His son Paul O'Neill Jr. confirmed that O'Neill died at home in Pittsburgh after battling lung cancer. His death was not related to the coronavirus.
O'Neill came to lead the Treasury after more than a decade at Alcoa. He oversaw higher profits and improved worker safety during his tenure. He was used to calling his own shots and preferred pragmatism to ideology.
"I like to say what I think, especially on subjects I've spent a few decades thinking through," O'Neill told Bush at an early meeting about taking the Treasury post. "In Washington, these days, that might make me a dangerous man."
The conversation was relayed in The Price of Loyalty: George W. Bush, the White House, and the Education of Paul O'Neill, a 2004 book that author Ron Suskind described as "an experiment in transparency." O'Neill was the chief source of the book and provided Suskind with 19,000 documents from his time in the administration.
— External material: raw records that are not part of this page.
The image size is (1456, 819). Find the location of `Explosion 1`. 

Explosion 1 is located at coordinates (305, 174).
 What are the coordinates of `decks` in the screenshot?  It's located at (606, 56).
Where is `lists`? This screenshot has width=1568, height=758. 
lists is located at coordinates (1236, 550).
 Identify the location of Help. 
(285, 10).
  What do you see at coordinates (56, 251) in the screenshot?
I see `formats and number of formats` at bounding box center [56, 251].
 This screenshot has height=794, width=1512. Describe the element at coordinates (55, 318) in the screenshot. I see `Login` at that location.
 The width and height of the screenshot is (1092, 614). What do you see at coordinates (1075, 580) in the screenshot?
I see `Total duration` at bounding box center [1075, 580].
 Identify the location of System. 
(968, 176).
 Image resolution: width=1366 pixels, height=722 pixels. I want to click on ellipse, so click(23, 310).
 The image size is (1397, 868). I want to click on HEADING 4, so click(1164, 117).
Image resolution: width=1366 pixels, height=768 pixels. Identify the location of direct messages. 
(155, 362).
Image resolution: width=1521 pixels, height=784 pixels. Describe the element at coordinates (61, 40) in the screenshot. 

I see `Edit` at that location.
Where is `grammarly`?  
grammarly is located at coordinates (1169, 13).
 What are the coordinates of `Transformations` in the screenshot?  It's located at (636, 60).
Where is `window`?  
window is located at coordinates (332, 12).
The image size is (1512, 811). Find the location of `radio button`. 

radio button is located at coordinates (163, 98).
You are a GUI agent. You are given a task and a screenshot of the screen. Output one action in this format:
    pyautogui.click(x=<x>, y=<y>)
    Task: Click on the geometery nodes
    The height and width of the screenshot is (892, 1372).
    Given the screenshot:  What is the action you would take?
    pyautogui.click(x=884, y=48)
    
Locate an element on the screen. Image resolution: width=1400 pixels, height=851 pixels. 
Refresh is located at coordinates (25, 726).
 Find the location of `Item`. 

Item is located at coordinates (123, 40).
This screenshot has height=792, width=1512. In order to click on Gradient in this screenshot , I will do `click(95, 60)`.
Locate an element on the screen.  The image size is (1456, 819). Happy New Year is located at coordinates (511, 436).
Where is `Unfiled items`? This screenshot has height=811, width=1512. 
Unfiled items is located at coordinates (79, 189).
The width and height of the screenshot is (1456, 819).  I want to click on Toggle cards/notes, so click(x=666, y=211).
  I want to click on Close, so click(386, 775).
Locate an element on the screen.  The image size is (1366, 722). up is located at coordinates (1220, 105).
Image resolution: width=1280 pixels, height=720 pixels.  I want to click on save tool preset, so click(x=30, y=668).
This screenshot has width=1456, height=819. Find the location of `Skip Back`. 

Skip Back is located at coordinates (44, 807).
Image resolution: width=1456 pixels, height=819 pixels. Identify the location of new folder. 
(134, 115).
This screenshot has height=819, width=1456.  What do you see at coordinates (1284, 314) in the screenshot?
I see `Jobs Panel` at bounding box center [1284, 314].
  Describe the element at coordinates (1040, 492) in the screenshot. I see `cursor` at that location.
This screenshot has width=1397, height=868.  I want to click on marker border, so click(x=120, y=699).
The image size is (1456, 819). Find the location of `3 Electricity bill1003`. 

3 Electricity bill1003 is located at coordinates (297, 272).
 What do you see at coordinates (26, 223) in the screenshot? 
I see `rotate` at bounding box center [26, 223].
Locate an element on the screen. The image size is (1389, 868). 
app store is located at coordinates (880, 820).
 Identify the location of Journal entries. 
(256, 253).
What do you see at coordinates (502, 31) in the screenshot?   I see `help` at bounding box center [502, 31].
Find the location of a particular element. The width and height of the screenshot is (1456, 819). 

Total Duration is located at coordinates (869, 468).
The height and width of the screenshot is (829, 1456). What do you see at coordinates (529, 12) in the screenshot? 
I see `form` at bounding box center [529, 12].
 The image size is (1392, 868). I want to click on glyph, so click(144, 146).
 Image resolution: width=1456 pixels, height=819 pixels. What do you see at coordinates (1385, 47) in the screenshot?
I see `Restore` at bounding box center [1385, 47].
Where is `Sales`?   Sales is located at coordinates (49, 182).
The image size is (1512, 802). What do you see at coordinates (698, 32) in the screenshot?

It made waves for O'Neill asserting that Bush had intentions to invade Iraq as soon as he took office, months before the Sept. 11 attacks.
"I was, frankly, surprised that Iraq was suddenly what I considered to be, from my own engagement, the highest priority, because there were a lot of other things going on in the world, including the continuing 50-year struggle in the Middle East," O'Neill told NPR's Fresh Air in 2004.
O'Neill said the evidence he saw about the presence of weapons of mass destruction "didn't meet my standard of concrete evidence."
O'Neill was fired from the administration in December 2002 after he opposed a new round of tax cuts in the summer and fall of that year. He said the economy was growing sufficiently and he worried about the cost of the likely war in Iraq and a possible second large terrorist attack. He also wanted "fiscal flexibility" for reforming Social Security.
"After the [midterm]elections in 2002, it was clear that my arguments weren't winning arguments anymore," he said in 2004. "I have a hunger for explicitness in formulating policy, and I didn't find that," he added.
Born in St. Louis in 1935, O'Neill had a long career bouncing between the private sector and government. He first worked for the government as a computer systems analyst at the Veterans Administration from 1961 to 1966, before joining what is now the Office of Management and Budget in 1967. He became the OMB's deputy director from 1974 to 1977.
With the end of the Ford administration in 1977, O'Neill left government and joined the International Paper Company as a vice president. He served as the company's president from 1985 until 1987.
O'Neill made his biggest mark in the corporate world at Alcoa, where he was chairman and CEO from 1987 to 1999.
He started his tenure at the company with a focus on worker safety. Accidents happen in a workplace with hot metal and industrial machinery, but O'Neill believed that "it's not OK if anyone ever gets hurt at work," his son said.
For 1998, the company reported an 85% reduction in its rate of lost workdays caused by injuries from when O'Neill started in 1987.
After leaving the Bush administration, O'Neill returned to Pittsburgh and worked with the Pittsburgh Regional Health Initiative, which he helped form in 1997. The group of area medical and business leaders studies ways to improve health outcomes for patients.
He founded the health care consulting firm Value Capture in 2005, which works with health care providers to improve patient safety and lower costs.
O'Neill's approach to leadership involved "leading with values, leading from facts," his son said, adding that O'Neill "used this values-based approach to everything he did."
And he listened to people with different ideas.
"I believe in inclusiveness in policy issues," O'Neill told Fresh Air in 2004.
"I like ... the idea of including the smartest people on every issue, no matter what their polarity is, because it's a way of sharpening your own thinking. And so I'm an includer."
He is survived by his wife Nancy, four children, 12 grandchildren and 15 great grandchildren.